Research-backed AI self-audit protocol for Claude Code, Codex, and OpenClaw. Verifies high-stakes answers via independent re-solve + cross-method probe — not by critique.
中文简介:跨 Claude Code / Codex / OpenClaw 的 AI 自审 skill。主 agent 在给出高风险答案(算法 / 机制 / 数字 / 正确性声明)前,spawn 一个 subagent 在不看草稿的前提下独立重解同一个问题,再 spawn 一个跨方法 probe,三路机械对照。

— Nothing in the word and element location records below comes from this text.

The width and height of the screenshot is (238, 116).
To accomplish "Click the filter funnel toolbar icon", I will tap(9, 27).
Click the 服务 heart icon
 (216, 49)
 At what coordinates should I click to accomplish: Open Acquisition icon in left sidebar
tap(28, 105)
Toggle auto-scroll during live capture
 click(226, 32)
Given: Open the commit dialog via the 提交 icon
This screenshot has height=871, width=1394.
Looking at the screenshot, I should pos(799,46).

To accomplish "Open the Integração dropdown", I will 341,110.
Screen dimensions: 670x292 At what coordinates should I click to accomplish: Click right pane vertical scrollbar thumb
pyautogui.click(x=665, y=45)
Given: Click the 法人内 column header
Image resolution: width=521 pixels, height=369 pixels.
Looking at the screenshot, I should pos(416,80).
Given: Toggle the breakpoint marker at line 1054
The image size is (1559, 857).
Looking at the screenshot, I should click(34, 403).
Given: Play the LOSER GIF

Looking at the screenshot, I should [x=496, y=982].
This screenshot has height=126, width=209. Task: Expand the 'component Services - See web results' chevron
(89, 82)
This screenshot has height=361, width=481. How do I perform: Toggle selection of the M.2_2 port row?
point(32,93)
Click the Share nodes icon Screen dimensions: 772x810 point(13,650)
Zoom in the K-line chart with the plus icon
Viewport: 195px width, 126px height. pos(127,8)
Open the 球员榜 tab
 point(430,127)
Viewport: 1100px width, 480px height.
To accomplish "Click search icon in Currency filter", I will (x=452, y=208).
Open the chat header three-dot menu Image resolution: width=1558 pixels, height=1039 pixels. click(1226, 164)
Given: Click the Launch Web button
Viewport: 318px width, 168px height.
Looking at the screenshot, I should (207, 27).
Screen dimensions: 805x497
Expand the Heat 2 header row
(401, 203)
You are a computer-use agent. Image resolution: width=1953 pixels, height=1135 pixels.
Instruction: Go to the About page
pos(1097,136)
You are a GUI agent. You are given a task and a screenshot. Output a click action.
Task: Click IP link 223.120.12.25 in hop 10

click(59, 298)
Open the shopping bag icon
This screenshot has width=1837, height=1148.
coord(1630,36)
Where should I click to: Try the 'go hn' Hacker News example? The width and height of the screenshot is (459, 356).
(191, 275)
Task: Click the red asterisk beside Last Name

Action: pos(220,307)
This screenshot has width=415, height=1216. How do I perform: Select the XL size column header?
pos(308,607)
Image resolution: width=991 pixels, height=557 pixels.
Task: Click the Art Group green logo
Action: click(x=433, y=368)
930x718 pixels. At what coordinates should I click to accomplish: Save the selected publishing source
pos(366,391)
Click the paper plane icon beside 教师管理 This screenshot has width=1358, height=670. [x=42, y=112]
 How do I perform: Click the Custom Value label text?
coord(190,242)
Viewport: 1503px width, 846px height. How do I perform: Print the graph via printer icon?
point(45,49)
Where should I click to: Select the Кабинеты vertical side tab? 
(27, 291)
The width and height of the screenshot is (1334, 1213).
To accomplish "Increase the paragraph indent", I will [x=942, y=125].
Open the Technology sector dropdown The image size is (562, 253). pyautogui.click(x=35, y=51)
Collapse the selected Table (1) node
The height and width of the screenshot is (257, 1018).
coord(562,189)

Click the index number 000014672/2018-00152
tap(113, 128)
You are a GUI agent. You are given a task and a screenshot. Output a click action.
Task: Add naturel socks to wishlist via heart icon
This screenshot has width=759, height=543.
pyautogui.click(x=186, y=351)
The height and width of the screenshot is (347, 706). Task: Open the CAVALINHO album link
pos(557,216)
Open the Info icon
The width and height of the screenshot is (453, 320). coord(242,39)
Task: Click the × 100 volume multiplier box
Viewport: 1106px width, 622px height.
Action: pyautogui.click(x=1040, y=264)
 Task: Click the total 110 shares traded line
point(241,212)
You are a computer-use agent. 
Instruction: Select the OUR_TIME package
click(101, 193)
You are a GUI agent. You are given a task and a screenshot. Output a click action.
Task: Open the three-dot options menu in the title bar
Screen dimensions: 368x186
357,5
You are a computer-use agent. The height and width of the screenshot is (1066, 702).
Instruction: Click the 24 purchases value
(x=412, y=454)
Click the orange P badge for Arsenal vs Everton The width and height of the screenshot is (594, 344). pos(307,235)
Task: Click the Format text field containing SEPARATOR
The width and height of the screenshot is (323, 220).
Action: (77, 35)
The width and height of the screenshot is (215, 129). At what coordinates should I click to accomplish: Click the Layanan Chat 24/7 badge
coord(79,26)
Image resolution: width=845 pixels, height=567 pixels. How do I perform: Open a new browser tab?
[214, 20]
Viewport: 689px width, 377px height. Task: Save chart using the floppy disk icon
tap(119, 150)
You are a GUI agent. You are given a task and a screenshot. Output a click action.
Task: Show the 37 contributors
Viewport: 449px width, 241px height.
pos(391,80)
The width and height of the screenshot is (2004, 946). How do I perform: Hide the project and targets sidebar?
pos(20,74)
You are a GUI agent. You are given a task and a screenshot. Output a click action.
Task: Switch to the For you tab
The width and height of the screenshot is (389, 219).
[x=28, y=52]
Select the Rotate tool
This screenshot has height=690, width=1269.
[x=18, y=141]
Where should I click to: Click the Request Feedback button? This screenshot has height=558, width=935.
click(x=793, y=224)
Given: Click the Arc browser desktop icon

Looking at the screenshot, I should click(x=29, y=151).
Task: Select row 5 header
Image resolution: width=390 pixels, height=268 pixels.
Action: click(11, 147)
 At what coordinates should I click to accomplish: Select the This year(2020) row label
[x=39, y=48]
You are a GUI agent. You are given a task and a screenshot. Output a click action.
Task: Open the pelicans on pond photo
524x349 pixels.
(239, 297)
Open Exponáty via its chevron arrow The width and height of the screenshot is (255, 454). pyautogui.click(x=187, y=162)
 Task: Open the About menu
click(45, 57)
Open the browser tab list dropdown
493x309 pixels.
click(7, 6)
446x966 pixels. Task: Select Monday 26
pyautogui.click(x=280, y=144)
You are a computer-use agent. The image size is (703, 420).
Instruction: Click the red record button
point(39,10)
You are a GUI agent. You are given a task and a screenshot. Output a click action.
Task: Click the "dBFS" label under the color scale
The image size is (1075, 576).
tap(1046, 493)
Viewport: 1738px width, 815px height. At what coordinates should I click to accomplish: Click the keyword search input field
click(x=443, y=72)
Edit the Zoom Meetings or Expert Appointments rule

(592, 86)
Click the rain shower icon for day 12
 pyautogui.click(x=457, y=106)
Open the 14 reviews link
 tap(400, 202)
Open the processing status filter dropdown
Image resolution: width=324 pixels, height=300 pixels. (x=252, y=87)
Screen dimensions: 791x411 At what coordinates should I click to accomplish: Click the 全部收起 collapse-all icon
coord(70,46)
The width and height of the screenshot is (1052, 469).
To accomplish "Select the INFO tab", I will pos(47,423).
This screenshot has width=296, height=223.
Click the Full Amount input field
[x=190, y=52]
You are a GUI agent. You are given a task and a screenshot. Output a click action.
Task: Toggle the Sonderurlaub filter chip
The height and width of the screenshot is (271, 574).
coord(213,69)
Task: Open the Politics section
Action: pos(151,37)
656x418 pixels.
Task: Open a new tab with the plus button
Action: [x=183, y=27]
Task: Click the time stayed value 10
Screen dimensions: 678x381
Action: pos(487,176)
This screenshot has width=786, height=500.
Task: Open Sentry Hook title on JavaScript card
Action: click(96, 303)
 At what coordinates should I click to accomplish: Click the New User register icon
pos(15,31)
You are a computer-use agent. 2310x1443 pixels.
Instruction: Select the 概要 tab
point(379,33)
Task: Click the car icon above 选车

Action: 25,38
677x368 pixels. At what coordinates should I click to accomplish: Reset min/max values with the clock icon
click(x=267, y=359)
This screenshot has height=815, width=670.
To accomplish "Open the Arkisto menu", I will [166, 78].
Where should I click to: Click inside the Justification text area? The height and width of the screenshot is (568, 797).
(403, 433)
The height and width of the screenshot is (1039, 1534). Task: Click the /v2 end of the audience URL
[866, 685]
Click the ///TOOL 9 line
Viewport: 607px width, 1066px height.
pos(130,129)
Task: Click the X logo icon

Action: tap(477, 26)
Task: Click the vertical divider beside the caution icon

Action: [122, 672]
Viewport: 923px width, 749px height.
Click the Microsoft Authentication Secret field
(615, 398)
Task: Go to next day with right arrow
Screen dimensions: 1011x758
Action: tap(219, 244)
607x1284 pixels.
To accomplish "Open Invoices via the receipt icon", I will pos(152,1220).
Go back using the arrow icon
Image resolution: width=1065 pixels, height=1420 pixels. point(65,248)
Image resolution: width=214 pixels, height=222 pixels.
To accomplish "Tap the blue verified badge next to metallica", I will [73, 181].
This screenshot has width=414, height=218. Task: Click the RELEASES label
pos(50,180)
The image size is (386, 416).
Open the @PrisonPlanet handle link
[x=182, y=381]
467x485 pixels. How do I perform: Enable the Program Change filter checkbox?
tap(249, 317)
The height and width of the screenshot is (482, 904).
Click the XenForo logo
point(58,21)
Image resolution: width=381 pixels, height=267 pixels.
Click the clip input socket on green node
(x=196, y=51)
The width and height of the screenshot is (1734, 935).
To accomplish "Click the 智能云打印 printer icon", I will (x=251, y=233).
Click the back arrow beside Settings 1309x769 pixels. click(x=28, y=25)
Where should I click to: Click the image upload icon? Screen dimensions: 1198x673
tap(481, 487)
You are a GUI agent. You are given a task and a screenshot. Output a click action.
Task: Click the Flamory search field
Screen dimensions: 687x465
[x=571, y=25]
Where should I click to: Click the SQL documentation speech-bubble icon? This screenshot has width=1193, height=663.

每条设计决定都有论文背书,对协议局限性诚实承认。
When an AI agent produces a high-stakes answer — algorithm correctness, mechanism design, a numeric estimate, a "this is safe / optimal" claim — and you can't simply run a test, the conventional wisdom is "just ask the AI to check itself."
Empirical research consistently shows this fails structurally, not just occasionally:
- Refinement-aware bias — same content scored higher when labeled "revised"
- CoT trust — judges believe shown reasoning traces as ground truth (false-positive rate up to 90%)
- Sycophancy — multi-turn pushback flips answers ~3× more than direct questioning
- Self-preference / perplexity bias — models systematically under-flag errors typical of their own training distribution
- Answer wavering — multi-round critique echo-chambers instead of converging
- Intrinsic self-correction degrades reasoning accuracy on average (Huang et al., ICLR 2024)
Critique-of-draft is structurally broken. The structural fix that survives the literature: independent re-solve, then mechanically compare.
This mirrors what works in mature human audit domains: reperformance > inquiry in financial audit; replication > peer review; kernel-check > read-the-proof. Step-checking inherits the auditee's blind spots.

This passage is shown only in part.